Mamo tyś płakała (feat. Igor Herbut)
To pierwsza piosenka z tego albumu opublikowana na YouTube. Artystka sama przyznała, że inspiracją do jej stworzenia była Prząśniczka Stanisława Moniuszki. W opisie utworu we wspomnianym serwisie dostępne są słowa w języku ukraińskim, zatem można uznać, iż jest on dedykowany naszym wschodnim sąsiadom ze względu na wiadomo co.
Dramaturgia - tak jednym słowem można opisać ów kawałek. Mam jedynie wrażenie, że pod jego koniec Igora Herbuta trochę poniosło, bo niektóre słowa on wręcz ryczał, a nie śpiewał. Domyślam się, że ten zabieg miał na celu podkreślić poważny charakter utworu, lecz moim zdaniem wyszło to nie do końca estetycznie.
Eldorado (feat. Daria Zawiałow)
Fot. genius.com |
Wbrew tytułowi utwór jest o... Warszawie. Można go też dopisać do listy przebojów o tym mieście, takich jak Sen o Warszawie (Czesław Niemen), Warszawa (T.Love) czy też Stacja Warszawa (Lady Pank).
W pierwszej zwrotce spotkamy zarówno zabawę słowotwórstwem jak i metaforę.
Nie mój świat, żyto lej
Lekce sobie ważyłam
Żyto, czyli wódka. Co do drugiego wersu, to poprawnie po polsku jest lekceważyłam sobie, ale można się domyślić, że chodziło tu o zachowanie rymów.

----

Twoje zadanie: Przepisz słowo w słowo fragment recenzji, zaczynając od „To pierwsza piosenka” i ciągnąc aż do „Warszawa (Lady Pank).”. Wpisy nie mają żadnego związku z recenzją.

----

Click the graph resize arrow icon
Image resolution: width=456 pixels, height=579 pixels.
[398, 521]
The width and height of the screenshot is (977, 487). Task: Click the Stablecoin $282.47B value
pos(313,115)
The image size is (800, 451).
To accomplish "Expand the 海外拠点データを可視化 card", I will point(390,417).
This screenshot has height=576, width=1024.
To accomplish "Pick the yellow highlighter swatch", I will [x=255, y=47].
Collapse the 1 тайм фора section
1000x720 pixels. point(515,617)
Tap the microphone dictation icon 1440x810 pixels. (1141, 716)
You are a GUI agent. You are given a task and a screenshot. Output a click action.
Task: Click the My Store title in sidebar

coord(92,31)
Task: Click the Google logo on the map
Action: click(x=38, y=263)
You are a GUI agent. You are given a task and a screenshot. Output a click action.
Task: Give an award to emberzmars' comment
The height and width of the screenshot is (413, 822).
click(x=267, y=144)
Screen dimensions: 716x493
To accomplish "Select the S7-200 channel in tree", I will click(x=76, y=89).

----

Odpowiedź:
To pierwsza piosenka z tego albumu opublikowana na YouTube. Artystka sama przyznała, że inspiracją do jej stworzenia była Prząśniczka Stanisława Moniuszki. W opisie utworu we wspomnianym serwisie dostępne są słowa w języku ukraińskim, zatem można uznać, iż jest on dedykowany naszym wschodnim sąsiadom ze względu na wiadomo co.
Dramaturgia - tak jednym słowem można opisać ów kawałek. Mam jedynie wrażenie, że pod jego koniec Igora Herbuta trochę poniosło, bo niektóre słowa on wręcz ryczał, a nie śpiewał. Domyślam się, że ten zabieg miał na celu podkreślić poważny charakter utworu, lecz moim zdaniem wyszło to nie do końca estetycznie.
Eldorado (feat. Daria Zawiałow)
Fot. genius.com |
Wbrew tytułowi utwór jest o... Warszawie. Można go też dopisać do listy przebojów o tym mieście, takich jak Sen o Warszawie (Czesław Niemen), Warszawa (T.Love) czy też Stacja Warszawa (Lady Pank).